Text for analysis:
"""

Campus life incomplete without #StudentPressFreedom

Without student journalists who write freely, a school, like the larger society, can’t be successful

Over his long tenure as the McCallum principal, Mike Garrison, shown here receiving the most recent edition of The Shield from first-year staff member Elisha Scott, has  consistently supported the publications freedom of expression and freedom from prior review. Last year, he earned our praise by allowing the same freedom of expression to the varsity cheerleaders who chose to kneel during the national anthem at football games. The district likewise stated that the students were exercising their free speech.

Kristen Tibbetts

Over his long tenure as the McCallum principal, Mike Garrison, shown here receiving the most recent edition of The Shield from first-year staff member Elisha Scott, has consistently supported the publication’s freedom of expression and freedom from prior review. Last year, he earned our praise by allowing the same freedom of expression to the varsity cheerleaders who chose to kneel during the national anthem at football games. The district likewise stated that the students were exercising their free speech.

Ellen Fox, staff reporter

As student journalists who are committed to reporting important truths that matter to our readers, it is of utmost importance that our school and district administration allow us to publish stories without prior review or censorship. This is why today as student publications all across the nation are participating in #StudentPressFreedomDay, we assert the essential importance of our freedom of speech and express how grateful we are to be at a school and in a district where we are able to report and write about what is going on around our school freely and without fear of our voices being silenced.

"""

[Stored data entries]
"""

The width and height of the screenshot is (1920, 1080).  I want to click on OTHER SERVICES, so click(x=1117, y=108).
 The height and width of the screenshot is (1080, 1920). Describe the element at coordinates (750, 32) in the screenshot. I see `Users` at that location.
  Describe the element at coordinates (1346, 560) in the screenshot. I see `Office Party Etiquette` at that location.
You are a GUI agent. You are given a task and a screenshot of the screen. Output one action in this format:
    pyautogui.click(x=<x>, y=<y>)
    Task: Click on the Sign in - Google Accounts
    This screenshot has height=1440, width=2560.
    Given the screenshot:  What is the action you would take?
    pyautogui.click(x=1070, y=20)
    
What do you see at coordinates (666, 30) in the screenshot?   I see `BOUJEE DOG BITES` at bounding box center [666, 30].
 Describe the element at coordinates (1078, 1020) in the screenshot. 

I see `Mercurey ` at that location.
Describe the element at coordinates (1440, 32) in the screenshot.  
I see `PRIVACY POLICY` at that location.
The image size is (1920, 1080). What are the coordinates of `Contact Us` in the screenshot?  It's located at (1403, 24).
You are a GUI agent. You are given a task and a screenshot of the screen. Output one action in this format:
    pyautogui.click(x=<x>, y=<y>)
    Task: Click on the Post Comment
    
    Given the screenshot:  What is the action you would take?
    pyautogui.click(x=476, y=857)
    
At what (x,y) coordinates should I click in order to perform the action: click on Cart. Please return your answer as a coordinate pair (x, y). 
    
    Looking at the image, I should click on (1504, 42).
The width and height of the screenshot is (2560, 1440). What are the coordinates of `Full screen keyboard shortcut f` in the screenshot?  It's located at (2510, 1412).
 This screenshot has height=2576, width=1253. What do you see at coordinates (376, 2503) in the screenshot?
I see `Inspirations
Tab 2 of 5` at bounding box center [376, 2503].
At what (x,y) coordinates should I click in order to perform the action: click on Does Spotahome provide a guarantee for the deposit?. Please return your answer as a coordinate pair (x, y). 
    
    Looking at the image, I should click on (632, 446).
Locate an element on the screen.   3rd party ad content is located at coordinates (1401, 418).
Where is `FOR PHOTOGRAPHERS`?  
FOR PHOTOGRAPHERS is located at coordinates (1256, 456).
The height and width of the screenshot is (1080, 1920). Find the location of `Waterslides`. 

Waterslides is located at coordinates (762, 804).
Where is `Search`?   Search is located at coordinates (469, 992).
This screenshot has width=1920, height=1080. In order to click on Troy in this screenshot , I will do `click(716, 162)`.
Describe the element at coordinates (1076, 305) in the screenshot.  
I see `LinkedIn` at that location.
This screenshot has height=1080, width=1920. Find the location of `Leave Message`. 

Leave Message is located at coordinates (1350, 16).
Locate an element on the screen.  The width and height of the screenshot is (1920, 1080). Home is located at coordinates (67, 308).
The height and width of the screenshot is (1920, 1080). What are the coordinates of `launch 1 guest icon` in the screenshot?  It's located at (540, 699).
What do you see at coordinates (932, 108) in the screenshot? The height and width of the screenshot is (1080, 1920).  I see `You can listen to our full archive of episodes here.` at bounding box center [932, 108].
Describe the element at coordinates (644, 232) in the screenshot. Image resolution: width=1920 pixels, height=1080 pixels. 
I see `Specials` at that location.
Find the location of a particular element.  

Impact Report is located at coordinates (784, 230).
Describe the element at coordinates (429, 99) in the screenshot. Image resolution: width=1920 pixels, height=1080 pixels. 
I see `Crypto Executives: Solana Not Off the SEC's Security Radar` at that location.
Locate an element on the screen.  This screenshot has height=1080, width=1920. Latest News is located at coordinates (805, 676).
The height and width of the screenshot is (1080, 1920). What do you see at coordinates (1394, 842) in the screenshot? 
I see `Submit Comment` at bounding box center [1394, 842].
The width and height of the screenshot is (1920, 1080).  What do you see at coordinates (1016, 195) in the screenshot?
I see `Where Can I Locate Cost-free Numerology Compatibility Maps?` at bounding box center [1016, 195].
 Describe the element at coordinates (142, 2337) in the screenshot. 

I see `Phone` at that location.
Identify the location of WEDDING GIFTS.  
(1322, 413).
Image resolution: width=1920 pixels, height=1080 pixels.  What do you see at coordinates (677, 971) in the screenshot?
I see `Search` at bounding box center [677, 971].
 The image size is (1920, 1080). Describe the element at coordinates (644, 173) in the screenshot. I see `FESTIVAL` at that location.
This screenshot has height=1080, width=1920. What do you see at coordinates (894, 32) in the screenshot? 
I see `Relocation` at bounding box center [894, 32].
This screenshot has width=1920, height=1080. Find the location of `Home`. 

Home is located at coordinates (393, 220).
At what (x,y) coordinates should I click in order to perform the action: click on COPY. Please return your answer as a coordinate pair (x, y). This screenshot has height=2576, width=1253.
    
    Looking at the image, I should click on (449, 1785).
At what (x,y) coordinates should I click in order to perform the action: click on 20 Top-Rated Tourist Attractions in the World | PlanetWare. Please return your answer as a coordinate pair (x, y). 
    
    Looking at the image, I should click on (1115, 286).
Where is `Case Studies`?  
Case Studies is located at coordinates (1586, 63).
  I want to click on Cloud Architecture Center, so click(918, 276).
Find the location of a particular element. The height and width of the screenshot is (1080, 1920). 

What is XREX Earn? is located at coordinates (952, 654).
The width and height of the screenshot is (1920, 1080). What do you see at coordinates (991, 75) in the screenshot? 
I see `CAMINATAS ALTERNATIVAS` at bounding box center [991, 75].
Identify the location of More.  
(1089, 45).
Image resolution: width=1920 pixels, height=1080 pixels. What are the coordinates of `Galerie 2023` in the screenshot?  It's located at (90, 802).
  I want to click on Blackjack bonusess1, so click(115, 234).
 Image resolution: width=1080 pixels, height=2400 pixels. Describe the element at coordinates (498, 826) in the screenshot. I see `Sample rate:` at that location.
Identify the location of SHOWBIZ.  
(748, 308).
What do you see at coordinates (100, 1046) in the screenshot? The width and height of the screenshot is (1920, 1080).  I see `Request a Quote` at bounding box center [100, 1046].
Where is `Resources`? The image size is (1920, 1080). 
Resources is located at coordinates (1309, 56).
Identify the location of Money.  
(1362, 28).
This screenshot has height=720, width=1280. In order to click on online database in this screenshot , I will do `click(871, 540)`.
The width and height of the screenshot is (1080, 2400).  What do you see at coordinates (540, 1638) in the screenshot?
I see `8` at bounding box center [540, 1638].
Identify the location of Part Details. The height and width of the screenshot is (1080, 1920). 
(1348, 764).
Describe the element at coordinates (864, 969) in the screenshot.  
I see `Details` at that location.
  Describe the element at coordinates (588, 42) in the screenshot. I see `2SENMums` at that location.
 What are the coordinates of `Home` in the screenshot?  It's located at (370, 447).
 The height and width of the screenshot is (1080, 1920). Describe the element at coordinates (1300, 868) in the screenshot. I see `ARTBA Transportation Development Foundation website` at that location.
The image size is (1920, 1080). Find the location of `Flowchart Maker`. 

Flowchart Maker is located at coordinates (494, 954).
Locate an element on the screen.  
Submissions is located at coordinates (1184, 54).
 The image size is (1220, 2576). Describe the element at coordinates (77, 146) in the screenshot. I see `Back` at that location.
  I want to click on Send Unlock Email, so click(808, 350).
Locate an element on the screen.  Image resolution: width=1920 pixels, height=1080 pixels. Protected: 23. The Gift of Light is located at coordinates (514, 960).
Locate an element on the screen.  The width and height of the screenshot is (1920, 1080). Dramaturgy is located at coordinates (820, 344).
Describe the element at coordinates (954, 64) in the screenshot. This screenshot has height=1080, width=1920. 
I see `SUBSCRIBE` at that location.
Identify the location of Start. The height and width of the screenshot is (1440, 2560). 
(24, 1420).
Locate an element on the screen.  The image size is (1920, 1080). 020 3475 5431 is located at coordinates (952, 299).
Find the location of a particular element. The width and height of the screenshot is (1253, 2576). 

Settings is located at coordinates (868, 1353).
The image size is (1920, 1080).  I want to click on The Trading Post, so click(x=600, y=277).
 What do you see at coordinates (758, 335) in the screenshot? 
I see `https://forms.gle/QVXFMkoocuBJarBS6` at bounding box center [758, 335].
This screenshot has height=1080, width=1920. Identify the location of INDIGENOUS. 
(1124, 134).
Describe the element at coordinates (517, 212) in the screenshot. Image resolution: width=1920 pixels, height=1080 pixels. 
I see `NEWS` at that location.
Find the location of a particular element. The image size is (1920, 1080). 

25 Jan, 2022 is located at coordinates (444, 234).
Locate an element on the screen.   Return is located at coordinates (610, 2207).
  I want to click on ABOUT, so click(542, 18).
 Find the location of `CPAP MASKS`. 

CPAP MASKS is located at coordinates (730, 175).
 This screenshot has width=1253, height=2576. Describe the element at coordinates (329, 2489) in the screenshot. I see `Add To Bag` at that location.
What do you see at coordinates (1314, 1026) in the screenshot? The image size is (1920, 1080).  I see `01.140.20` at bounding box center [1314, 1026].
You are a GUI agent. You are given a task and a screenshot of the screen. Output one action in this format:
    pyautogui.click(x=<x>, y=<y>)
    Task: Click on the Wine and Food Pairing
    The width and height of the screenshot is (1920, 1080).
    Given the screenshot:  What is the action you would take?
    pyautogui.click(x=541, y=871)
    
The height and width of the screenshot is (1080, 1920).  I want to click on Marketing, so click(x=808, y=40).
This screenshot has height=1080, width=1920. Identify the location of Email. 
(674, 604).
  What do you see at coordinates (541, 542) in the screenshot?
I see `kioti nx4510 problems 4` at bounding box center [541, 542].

"""

Task brief: Extend the text on student press freedom, picking up after its final sentence. The records play no part in this exercise.

Output for this task:
There have been recent events elsewhere in Texas where that has not been the case. In 2015, Prosper High School principal John Burdett put into place a policy that student journalists there could not publish any story that put the school in a bad light or that was deemed controversial unless he approved it first. This edict caused an uproar in the journalism community, as the policy violated the basic foundation upon which journalism is practiced at any level. When the year started and the policy was still in place, it went so far as to the Student Press Law Center, a nonprofit advocacy group to step in and send a letter to the Prosper Independent School District threatening to take action if the policy wasn’t overturned. Fortunately, the policy was eventually rescinded, but not until the program had to change advisers, losing a distinguished adviser who had taught for decades with distinction, and the school administration faced a degree and scope of criticism that was much more intense than anything the original policy sought to prevent. 

In short, the whole ordeal was a hard road to travel, and one that highlights what can happen when people try to silence the voice of the media.

Student journalism is vitally important to the functioning of a school because it informs everyone what is going on and when necessary calls into question what could be better. Well-informed populations are the backbone of what makes a good school good; the argument that American needs journalists has been made well and often in our recently troubled media times. What is essential for America as a whole is also essential for American schools. Students reporting issues freely and accurately is not only important but essential.